HEMEX Laboratories offers a complete panel of tests for the diagnosis and differentiation of von Willebrand Disease types. Please call (602)997-9161 or 1-800-999-CLOT(2568) for additional information on von Willebrand's testing.
 

SPECIMEN REQUIREMENTS:
 

von Willebrand Screen (Factor VIII, vWF:Ag, vWF:RCo, PT, APTT): 4 ml frozen citrated plasma.; 1 ml aliquots submitted in 4 separate plastic vials.
 

von Willebrand Panel (PT, APTT, Factor VIII, vWF:Ag, vWF:RCo, Platelet Aggregations x 3):

4 ml citrated plasma; 1 ml aliquots submitted in 4 separate plastic vials. Call HEMEX for directions for collection of platelet aggregations.
 

vWF Multimers: 2 ml frozen citrated plasma, 1 ml aliquots submitted in 2 separate plastic vials.
 

Do not filter plasma as high molecular weight multimers of vWF may adhere to the filter7.
 

REFERENCES:

1. La Fon J. Exploring Von Willebrand Disease. The National Hemophilia Foundation. 1995.

2. Hathaway W A., Goodnight S H. Hereditary von Willebrand Disease. In: Disorders of Hemostasis and Thrombosis: A Clinical Guide. McGraw-Hill, Inc. 1993.

3. Roher S. The "Other" bleeding disorder. Hemalog October 1994:12-15.

4. Sadler J E. A revised classification of von Willebrand disease. Thrombosis anD Haemostasis 1994;71(4):520-525.

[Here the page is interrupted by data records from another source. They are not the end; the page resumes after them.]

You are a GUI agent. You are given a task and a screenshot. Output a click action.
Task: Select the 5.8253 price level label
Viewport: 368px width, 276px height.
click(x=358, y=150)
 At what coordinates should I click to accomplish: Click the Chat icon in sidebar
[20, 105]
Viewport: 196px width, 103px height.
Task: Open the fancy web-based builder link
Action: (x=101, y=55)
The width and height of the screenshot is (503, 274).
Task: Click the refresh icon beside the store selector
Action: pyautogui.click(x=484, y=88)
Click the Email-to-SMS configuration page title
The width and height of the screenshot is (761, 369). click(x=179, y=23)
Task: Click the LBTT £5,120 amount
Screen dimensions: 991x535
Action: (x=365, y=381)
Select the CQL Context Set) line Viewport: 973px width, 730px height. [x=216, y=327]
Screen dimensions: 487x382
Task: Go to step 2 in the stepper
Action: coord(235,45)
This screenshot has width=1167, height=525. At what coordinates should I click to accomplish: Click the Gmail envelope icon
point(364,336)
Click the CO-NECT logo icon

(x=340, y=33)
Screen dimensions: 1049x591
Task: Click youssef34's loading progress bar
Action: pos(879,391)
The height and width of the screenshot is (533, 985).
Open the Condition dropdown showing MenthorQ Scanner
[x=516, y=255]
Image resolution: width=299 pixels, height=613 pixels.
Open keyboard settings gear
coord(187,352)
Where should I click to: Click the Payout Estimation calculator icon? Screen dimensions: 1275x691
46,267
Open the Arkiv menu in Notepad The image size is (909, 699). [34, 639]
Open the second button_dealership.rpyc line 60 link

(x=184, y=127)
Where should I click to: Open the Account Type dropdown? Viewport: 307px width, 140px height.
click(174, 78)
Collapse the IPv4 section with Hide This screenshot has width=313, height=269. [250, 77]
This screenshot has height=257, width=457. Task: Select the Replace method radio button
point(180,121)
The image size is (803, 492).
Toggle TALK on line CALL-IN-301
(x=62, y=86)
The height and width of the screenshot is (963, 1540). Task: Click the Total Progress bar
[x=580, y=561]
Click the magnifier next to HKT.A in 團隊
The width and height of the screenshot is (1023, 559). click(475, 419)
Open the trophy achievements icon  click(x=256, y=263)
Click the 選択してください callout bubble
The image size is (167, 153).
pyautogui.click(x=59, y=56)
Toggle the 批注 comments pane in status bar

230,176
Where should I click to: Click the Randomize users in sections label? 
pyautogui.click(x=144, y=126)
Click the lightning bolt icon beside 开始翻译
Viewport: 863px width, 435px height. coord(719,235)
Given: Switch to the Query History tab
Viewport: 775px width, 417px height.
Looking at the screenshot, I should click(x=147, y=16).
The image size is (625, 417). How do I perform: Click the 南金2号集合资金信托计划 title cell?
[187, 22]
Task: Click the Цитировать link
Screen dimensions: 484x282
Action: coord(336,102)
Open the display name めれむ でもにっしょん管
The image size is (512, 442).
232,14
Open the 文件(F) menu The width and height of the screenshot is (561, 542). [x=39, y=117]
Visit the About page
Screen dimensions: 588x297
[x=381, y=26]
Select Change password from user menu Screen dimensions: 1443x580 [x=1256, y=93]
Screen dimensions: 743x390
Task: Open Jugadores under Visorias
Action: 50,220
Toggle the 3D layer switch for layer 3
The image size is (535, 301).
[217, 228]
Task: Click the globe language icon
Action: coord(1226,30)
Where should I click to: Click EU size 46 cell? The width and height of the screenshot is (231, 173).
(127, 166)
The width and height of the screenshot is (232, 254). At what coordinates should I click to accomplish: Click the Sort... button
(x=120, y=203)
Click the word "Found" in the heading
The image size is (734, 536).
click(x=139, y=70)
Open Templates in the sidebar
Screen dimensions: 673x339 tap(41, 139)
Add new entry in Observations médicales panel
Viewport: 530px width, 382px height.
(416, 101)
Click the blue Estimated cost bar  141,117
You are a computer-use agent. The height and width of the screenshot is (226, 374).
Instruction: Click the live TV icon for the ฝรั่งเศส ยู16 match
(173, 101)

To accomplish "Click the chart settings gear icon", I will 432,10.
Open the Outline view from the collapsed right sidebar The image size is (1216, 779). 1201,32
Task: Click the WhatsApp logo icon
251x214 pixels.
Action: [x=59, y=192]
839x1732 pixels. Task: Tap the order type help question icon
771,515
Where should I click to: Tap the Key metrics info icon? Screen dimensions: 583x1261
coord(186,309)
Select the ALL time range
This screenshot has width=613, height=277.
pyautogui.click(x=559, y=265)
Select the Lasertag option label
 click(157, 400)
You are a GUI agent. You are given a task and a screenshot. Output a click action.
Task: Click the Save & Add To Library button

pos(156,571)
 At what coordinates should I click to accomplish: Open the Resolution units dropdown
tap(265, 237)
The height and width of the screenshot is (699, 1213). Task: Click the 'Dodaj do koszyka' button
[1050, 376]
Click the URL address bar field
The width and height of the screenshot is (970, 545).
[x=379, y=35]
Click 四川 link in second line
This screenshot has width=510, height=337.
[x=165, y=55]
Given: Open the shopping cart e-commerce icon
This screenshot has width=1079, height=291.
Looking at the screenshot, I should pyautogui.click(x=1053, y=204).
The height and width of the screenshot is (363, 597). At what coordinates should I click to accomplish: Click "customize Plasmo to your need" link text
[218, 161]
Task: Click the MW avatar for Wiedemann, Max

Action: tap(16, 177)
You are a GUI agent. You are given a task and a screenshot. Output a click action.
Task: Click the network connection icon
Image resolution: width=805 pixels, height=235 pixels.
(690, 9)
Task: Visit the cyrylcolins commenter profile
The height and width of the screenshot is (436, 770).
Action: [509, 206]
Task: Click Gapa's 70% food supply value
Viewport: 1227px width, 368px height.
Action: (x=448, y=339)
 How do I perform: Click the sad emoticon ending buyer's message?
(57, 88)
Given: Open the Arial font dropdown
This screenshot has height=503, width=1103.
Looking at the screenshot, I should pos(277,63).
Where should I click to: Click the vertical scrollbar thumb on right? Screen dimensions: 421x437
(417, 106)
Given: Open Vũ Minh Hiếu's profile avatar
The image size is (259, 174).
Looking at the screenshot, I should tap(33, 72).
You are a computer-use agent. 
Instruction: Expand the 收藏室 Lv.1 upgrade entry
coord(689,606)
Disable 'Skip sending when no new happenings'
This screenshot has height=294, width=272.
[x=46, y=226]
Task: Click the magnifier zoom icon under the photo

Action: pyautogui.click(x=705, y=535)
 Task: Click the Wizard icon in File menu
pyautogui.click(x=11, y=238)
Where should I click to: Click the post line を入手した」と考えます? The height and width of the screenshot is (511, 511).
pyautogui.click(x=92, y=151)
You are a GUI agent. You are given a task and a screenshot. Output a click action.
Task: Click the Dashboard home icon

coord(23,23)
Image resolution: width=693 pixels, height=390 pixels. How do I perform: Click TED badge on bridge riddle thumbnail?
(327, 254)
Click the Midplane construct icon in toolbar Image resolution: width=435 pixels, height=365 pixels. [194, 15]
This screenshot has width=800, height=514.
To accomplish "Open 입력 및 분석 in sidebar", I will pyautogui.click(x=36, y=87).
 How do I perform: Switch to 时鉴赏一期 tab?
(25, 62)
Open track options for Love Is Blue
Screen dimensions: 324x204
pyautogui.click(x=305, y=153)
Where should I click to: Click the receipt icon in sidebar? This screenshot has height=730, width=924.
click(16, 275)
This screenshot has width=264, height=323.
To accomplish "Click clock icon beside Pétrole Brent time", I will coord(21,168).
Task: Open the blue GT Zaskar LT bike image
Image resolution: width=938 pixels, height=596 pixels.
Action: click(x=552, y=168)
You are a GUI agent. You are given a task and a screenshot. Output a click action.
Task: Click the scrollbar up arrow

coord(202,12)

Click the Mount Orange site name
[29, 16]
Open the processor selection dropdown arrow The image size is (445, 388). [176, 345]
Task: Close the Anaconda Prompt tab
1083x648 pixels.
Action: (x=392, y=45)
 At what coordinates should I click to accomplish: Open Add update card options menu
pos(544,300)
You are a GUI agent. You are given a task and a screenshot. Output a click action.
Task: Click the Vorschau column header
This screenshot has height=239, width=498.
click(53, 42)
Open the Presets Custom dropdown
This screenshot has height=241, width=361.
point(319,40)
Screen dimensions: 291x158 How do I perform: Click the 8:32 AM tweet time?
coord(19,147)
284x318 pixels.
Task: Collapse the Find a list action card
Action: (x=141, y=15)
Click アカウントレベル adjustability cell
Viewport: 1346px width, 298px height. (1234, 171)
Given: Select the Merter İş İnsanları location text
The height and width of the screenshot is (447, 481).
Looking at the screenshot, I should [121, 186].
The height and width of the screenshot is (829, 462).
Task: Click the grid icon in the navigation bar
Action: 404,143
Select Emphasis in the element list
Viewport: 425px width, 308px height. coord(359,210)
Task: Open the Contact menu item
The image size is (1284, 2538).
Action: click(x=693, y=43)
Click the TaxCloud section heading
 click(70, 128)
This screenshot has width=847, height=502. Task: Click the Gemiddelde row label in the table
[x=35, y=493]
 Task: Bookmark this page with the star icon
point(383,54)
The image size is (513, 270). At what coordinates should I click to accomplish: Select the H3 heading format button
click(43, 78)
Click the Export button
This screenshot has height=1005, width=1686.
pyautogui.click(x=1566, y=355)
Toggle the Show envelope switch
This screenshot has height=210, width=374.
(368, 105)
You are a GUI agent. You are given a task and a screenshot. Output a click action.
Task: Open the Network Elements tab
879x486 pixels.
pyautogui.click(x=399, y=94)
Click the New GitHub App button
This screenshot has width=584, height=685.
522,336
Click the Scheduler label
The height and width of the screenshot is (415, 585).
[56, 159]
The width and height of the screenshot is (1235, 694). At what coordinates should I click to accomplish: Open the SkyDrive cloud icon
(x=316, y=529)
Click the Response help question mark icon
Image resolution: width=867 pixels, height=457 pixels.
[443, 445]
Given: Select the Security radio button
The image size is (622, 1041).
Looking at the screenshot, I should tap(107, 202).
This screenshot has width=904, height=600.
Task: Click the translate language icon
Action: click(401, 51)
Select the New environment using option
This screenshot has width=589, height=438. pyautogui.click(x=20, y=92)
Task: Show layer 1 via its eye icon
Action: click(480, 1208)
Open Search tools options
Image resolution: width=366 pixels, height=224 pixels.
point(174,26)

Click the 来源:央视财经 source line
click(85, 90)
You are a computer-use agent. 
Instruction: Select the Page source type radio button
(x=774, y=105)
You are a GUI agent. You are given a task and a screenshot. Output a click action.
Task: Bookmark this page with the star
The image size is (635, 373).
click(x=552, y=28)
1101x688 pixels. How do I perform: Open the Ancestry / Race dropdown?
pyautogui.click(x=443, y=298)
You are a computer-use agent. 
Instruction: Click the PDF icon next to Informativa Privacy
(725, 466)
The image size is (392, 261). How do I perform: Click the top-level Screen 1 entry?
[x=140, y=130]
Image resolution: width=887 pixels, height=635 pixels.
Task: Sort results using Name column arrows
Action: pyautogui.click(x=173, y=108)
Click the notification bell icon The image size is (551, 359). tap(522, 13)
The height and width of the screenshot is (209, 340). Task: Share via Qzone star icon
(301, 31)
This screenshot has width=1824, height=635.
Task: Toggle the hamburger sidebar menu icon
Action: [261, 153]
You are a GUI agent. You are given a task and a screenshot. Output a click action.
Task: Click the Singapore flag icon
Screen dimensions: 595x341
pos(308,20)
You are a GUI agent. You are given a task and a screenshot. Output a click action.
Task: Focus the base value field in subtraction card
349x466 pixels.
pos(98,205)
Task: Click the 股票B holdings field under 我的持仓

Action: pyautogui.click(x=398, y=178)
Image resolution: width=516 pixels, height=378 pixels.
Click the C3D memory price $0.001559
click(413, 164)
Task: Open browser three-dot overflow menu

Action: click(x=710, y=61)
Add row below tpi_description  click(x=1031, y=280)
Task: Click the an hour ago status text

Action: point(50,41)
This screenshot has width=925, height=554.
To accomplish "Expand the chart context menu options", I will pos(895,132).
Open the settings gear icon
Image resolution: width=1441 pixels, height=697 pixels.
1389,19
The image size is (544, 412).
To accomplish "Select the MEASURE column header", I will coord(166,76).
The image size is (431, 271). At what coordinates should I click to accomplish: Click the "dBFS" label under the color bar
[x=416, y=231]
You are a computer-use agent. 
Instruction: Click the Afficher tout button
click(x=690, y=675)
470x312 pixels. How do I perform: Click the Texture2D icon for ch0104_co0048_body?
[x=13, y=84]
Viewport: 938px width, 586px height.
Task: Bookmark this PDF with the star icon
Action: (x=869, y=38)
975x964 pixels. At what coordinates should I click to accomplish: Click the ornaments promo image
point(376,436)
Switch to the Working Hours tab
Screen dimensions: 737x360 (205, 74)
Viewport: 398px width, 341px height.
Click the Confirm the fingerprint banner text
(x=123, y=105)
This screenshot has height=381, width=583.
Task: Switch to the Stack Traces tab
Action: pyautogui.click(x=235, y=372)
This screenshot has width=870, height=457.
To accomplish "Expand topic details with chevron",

5. Ruggeri Z M. Von Willebrand Disease and the Mechanisms of Platelet Function. Presented at Thrombosis and Hemostasis Update, April 25-27, 1996. Temple University School of Medicine. Philadelphia, PA.

6. Recommendations concerning HIV infection, hepatitis, and other transmissible agents in the treatment of hemophilia. The National Hemophilia Foundation Medical & Scientific Advisory Council. March 1995.

7. Favalaro EJ, Facey D, Grispo L. Laboratory Assessment of von Willebrand factor. Amer J Clin Pathol 1995;104:264-271.